Research Radar – Sarah E. Duff

Sarah E. Duff is an Assistant Professor of African and World History at Colby College, Maine. You can follow her on her website: https://sarahemilyduff.tumblr.com/

Who is your favourite academic?

Isabel Hofmeyr.

What are you reading for work and/or for leisure these days?

For work I’m reading Franziska Ruedi’s excellent The Vaal Uprising of 1984 and the Struggle for Freedom in South Africa, which will go nicely with the next book on my pile, Emily Bridger’s Young Women Against Apartheid: Gender, Youth and South Africa’s Liberation Struggle.

For leisure I’m switching between Jack by Marilynn Robinson, and Mabel Dodge Luhan’s memoir of DH and Frieda Lawrence’s stay in New Mexico in the 1920s, Lorenzo in Taos.

Intellectually and in other ways, I am far more a fox than a hedgehog.

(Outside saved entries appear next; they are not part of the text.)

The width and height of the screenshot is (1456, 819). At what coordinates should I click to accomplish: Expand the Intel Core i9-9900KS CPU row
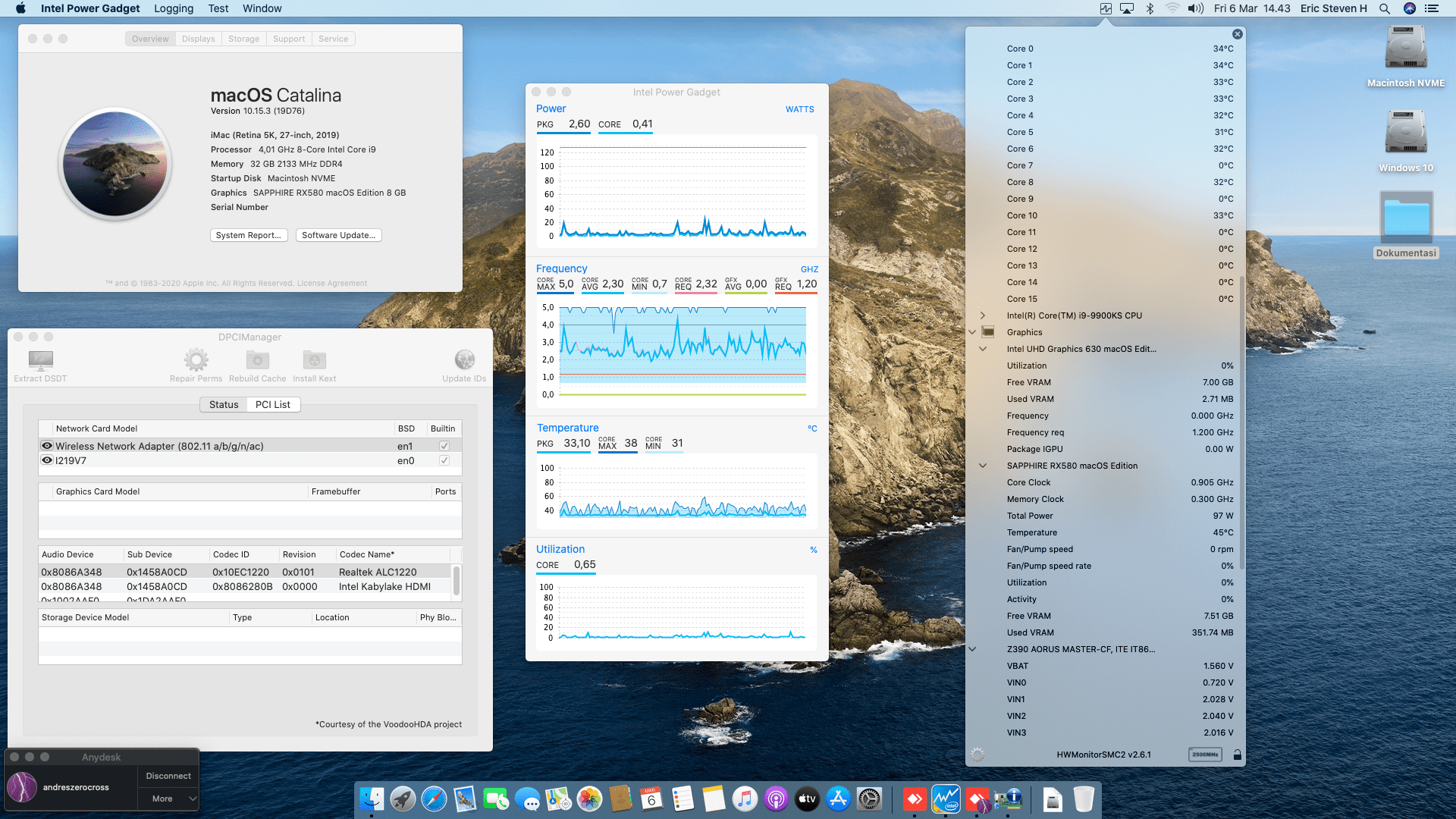click(x=983, y=315)
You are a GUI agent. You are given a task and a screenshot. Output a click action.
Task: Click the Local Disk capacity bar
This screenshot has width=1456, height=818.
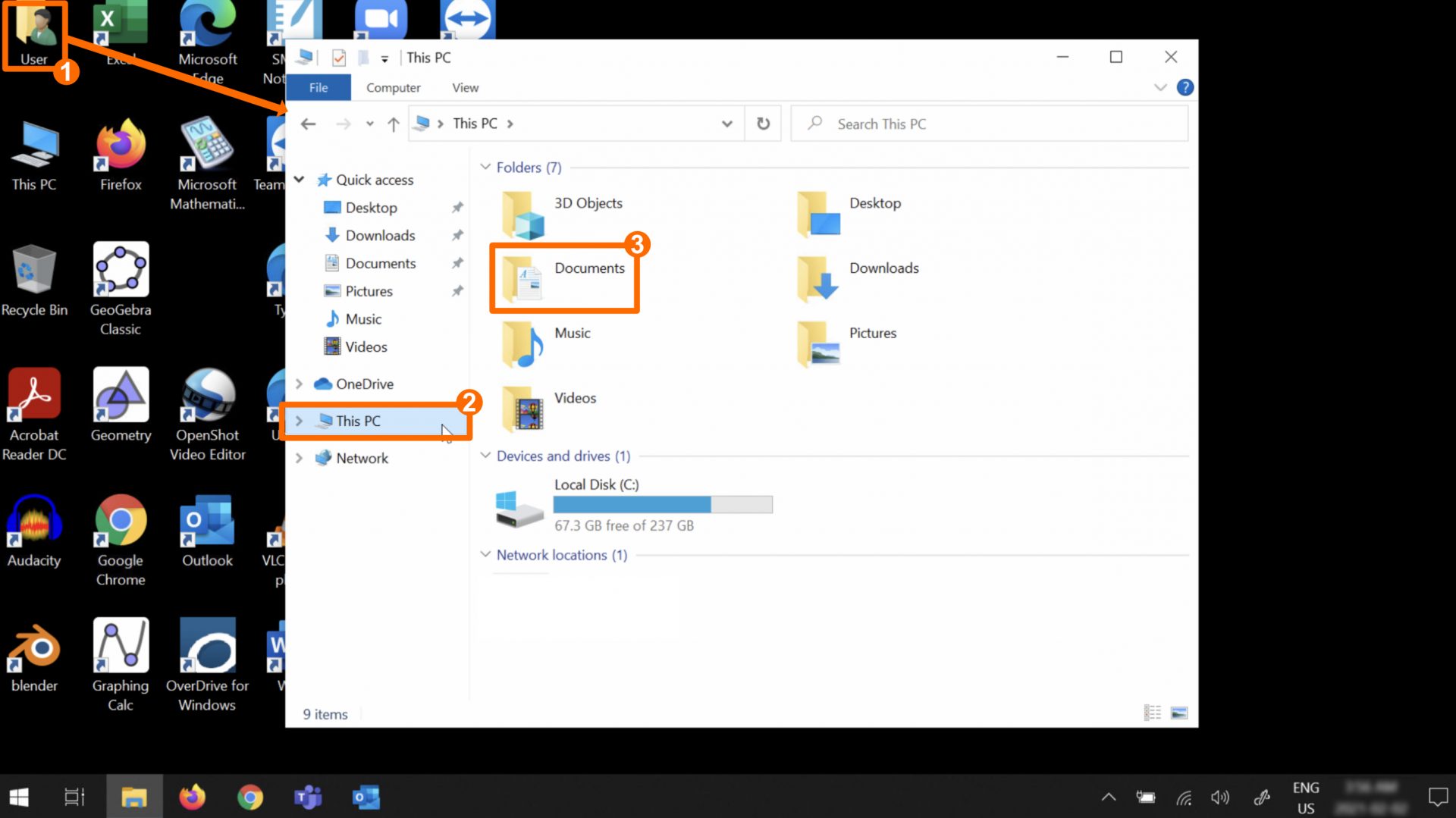661,504
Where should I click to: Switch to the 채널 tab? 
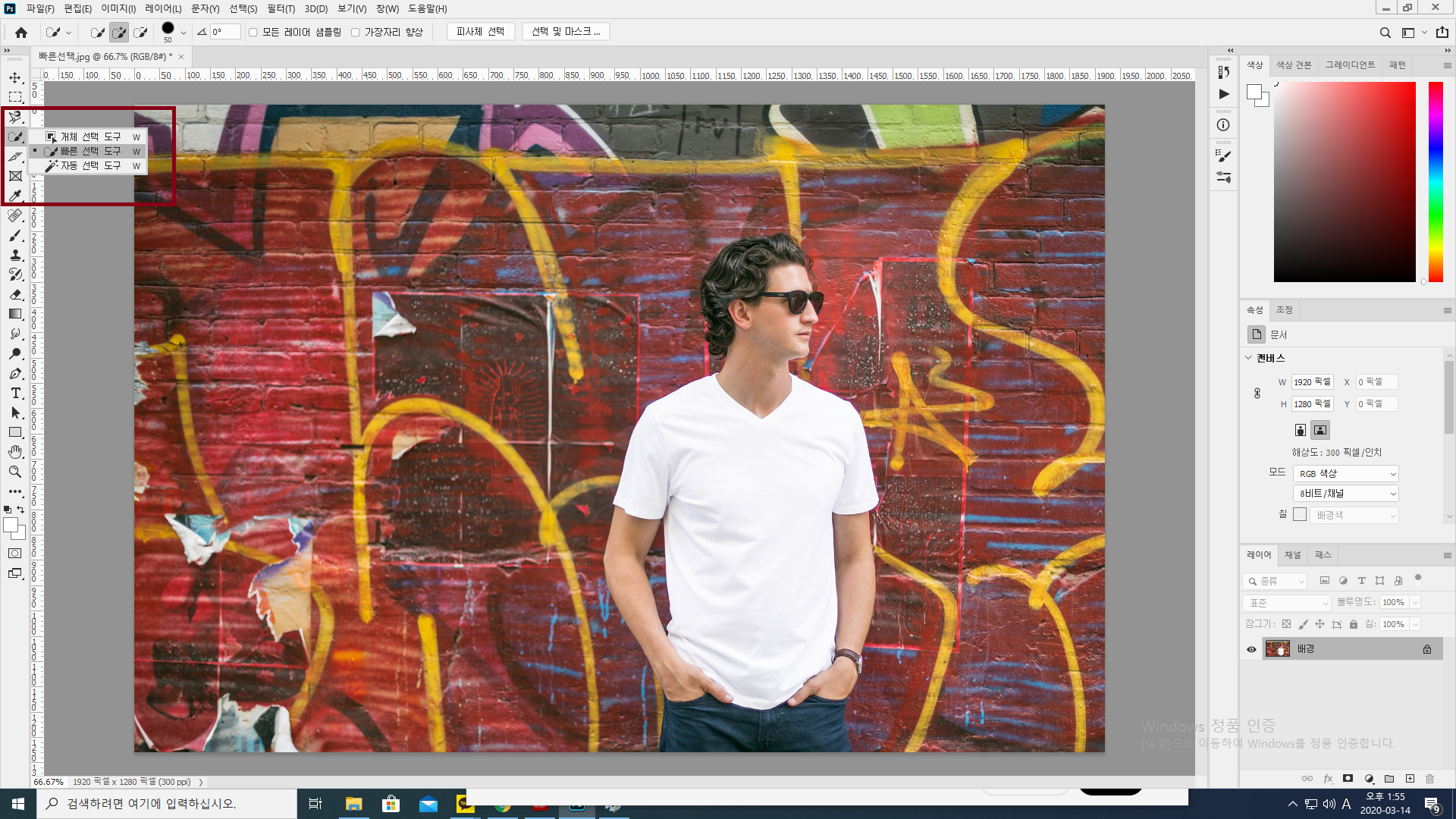1292,555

What podcast do you recommend?

It was profiled recently in the New Yorker so it’s hardly unknown, but I’m enjoying Dissent’s Know Your Enemy podcast on the history and contemporary manifestations of US conservatism. It’s been useful for developing my own thinking on histories of conservative political thought in South Africa.

Radio New Frame is really good on South African society and politics.

What is your favourite archive or library?

It’s easily a tie between the Special Collections Reading Room at the Cape Town branch of the South African National Library—an exceptionally beautiful space—and the British Library.

What book or movie changed your life?

I’m not sure I could identify a single text which changed my life, but there are always books and films that inform my thinking at specific moments. Right now, The Great Derangement by Amitav Ghosh, Tim Mitchell’s Carbon Democracy, and Lee Edelman’s No Future are important to me for understanding the present and my scholarship in it.

Abbas Kiarostami’s The Wind Will Carry Us, which I saw for the first time last year, has helped me to think about how we find what we seek as scholars, and how the narratives we construct in relation to our own interests come up against the lives and thoughts of the people we write about.

Do you play music while you work?  If so, what?

I wish I could! Alas I have to work in absolute silence.

What do you know now that you wish you had known at the beginning of your career/degree?

It’s alright to be a fox, rather than a hedgehog. In fact, cultivate it.

What is your favourite way to de-stress?

Cooking, yoga, mooching around antique shops.